Opened 12 years ago

Closed 12 years ago

#1777 closed enhancement (wontfix)

revise geocoder structure and functions to utilize 2011 enhancements

Reported by: robe Owned by: robe
Priority: medium Milestone: PostGIS 2.1.0
Component: tiger geocoder Version: master
Keywords: Cc:

Description

The tiger 2011 data — ftp://ftp2.census.gov/geo/tiger/TIGER2011/

Has a new structure addrfeat which looks like would be useful to simplify and seepd up soe of our queries. That said — if we change the queries to use this new table, the new code can not be used with 2010 data. Though in theory the current structure would work fine with 2011 data.
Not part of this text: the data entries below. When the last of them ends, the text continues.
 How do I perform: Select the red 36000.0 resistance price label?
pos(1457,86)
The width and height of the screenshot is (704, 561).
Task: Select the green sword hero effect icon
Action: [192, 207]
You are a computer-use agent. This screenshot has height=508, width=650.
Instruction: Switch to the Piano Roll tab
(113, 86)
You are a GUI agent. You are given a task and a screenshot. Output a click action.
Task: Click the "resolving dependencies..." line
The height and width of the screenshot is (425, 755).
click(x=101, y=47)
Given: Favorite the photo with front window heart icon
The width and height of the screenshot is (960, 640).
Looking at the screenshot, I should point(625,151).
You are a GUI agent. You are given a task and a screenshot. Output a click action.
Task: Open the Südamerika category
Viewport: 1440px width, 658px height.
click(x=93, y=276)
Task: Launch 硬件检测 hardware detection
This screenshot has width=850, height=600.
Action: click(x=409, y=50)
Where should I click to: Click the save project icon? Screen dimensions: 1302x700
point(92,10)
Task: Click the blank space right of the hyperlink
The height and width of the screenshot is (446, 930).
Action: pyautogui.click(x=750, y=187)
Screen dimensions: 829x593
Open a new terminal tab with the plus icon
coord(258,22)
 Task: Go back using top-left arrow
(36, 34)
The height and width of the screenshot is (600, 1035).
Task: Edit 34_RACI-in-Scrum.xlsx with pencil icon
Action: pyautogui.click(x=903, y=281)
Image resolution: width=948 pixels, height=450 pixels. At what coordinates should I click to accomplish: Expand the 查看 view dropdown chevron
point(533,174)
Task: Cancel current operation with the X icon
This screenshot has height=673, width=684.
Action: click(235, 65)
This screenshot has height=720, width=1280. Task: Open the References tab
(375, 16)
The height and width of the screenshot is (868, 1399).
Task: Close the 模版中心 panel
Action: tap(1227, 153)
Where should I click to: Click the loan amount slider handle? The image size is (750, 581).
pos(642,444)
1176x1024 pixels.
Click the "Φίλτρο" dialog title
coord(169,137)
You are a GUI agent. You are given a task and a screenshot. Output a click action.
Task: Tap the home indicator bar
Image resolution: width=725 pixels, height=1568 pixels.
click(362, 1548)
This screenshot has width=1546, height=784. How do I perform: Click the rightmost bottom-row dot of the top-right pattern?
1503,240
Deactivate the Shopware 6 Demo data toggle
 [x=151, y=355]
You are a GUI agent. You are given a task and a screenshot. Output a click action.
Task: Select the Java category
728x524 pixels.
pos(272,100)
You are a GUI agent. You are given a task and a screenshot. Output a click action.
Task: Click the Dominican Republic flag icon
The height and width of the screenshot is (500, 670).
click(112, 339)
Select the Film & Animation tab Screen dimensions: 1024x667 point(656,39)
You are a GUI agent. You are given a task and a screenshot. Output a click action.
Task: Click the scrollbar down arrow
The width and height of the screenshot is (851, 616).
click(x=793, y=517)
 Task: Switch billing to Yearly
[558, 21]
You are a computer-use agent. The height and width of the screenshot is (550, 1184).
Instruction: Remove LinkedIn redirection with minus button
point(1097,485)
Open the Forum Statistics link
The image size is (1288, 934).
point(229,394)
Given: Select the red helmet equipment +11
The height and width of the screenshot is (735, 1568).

Just not optimal.

Change History (4)

comment:1 by robe, 12 years ago

See details of ticket #1643. I have load logic for addrfeat but not doing anything with that table yet.

One thing I am noticing is that my faces and edges loaded from 2011 are fewer than what I got with the 2010 data for Massachusetts. I'm guessing that maybe the new 2011 doesn't have redundant tlids and faces that represent the boundaries of the counties. I haven't confirmed its not an issue with my load.

For example my 2010 ma_edges had 900450 and my 2011 ma_edges load has 880344.

2010 ma_faces had 294673 whiel 2011 ma_faces has 283801

Seems too many to be explained away by boundary edges, but maybe not. Will check the docs next. Maybe some cleanup happened with merging of edges or something

comment:2 by robe, 12 years ago

okay still haven't figured out the discrepancy in numbers except possibly cleanup.

I did a count like this:

select count(DISTINCT tfid), count(*), count(distinct countyfp) from tiger_data.ma_faces;

And I have the same number of counties in both 2010 and 2011 (so doesn't seem I missed a county by accident). For both, the tfids are unique (don't have dupes), but yet the 2011 has fewer faces. Don't see anything in the docs yet alluding to why this is .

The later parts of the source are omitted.